| Work task |
Could you restate word for word every line of the records below, from the first one to the one holding "21 (1134, 1731)"?

• • • • •

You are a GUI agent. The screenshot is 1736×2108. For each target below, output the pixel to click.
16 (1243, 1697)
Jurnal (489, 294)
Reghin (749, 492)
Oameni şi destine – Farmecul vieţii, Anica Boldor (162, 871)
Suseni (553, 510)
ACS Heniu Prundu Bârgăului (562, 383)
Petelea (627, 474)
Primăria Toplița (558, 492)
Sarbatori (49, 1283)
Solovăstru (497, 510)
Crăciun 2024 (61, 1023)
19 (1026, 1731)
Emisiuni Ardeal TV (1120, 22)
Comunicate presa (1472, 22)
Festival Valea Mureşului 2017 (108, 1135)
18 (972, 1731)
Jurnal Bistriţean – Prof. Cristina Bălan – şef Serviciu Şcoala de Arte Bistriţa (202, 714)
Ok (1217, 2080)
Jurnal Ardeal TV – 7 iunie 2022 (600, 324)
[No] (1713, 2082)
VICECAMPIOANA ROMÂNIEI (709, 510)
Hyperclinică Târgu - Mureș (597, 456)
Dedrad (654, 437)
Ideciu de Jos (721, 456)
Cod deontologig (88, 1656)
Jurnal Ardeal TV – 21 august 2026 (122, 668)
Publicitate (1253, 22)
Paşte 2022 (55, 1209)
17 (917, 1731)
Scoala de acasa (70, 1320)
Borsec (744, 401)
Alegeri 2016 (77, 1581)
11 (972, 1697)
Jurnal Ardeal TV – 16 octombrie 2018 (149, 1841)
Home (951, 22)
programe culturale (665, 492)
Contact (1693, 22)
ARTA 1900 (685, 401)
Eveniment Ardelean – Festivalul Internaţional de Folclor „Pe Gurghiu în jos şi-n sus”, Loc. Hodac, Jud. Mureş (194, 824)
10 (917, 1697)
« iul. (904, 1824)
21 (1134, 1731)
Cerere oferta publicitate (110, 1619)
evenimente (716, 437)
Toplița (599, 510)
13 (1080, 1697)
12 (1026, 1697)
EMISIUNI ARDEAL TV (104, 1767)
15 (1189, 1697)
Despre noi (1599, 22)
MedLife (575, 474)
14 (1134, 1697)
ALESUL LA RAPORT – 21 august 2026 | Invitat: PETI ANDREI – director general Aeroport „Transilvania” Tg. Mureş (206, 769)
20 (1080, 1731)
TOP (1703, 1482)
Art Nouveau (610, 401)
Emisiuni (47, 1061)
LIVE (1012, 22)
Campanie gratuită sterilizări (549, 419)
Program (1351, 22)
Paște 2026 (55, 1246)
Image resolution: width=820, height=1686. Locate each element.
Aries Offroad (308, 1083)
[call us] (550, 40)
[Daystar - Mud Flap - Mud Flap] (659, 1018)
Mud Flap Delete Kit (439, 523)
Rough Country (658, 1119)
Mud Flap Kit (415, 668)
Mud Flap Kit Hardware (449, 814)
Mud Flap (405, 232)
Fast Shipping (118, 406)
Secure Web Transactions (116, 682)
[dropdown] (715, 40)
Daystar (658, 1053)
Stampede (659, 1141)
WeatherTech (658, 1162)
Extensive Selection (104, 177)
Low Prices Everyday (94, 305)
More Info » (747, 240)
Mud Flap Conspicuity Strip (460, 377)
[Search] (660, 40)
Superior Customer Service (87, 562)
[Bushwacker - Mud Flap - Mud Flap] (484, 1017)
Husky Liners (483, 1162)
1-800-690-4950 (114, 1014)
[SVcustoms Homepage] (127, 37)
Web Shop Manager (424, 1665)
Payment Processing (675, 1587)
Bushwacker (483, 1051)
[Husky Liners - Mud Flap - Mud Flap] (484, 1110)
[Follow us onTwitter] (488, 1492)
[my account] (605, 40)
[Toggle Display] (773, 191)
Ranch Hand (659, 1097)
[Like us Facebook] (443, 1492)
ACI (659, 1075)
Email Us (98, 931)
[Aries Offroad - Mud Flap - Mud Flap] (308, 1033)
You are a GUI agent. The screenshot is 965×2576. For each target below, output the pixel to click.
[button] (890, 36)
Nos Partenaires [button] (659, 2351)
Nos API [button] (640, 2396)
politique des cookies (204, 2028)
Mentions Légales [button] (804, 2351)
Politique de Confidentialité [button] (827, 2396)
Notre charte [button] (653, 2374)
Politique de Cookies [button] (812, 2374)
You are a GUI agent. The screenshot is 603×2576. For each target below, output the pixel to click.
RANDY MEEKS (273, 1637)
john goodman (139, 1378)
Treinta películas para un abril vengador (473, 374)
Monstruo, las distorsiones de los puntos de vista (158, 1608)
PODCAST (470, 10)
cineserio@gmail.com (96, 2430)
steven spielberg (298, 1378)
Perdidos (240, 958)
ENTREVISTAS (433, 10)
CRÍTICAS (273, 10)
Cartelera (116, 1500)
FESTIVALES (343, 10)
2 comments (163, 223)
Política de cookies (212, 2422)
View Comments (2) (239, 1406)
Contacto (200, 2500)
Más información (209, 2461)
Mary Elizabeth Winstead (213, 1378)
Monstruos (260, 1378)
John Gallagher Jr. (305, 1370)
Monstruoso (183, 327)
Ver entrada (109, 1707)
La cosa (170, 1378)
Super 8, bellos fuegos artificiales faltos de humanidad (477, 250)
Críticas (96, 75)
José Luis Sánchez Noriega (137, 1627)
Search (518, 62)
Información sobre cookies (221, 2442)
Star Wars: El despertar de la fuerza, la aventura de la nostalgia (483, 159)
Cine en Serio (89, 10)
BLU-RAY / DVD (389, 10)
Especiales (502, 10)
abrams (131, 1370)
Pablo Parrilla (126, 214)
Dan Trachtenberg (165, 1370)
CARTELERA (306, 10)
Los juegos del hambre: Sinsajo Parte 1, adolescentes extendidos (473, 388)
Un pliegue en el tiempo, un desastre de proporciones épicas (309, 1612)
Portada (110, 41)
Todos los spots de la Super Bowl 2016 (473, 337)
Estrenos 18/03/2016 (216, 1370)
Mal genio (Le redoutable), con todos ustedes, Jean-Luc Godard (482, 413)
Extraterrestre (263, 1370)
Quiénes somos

• • • • •

| Reply to the task |
You are a GUI agent. The screenshot is 1736×2108. For each target below, output the pixel to click.
16 (1243, 1697)
Jurnal (489, 294)
Reghin (749, 492)
Oameni şi destine – Farmecul vieţii, Anica Boldor (162, 871)
Suseni (553, 510)
ACS Heniu Prundu Bârgăului (562, 383)
Petelea (627, 474)
Primăria Toplița (558, 492)
Sarbatori (49, 1283)
Solovăstru (497, 510)
Crăciun 2024 (61, 1023)
19 (1026, 1731)
Emisiuni Ardeal TV (1120, 22)
Comunicate presa (1472, 22)
Festival Valea Mureşului 2017 (108, 1135)
18 (972, 1731)
Jurnal Bistriţean – Prof. Cristina Bălan – şef Serviciu Şcoala de Arte Bistriţa (202, 714)
Ok (1217, 2080)
Jurnal Ardeal TV – 7 iunie 2022 (600, 324)
[No] (1713, 2082)
VICECAMPIOANA ROMÂNIEI (709, 510)
Hyperclinică Târgu - Mureș (597, 456)
Dedrad (654, 437)
Ideciu de Jos (721, 456)
Cod deontologig (88, 1656)
Jurnal Ardeal TV – 21 august 2026 (122, 668)
Publicitate (1253, 22)
Paşte 2022 (55, 1209)
17 (917, 1731)
Scoala de acasa (70, 1320)
Borsec (744, 401)
Alegeri 2016 (77, 1581)
11 (972, 1697)
Jurnal Ardeal TV – 16 octombrie 2018 (149, 1841)
Home (951, 22)
programe culturale (665, 492)
Contact (1693, 22)
ARTA 1900 (685, 401)
Eveniment Ardelean – Festivalul Internaţional de Folclor „Pe Gurghiu în jos şi-n sus”, Loc. Hodac, Jud. Mureş (194, 824)
10 (917, 1697)
« iul. (904, 1824)
21 (1134, 1731)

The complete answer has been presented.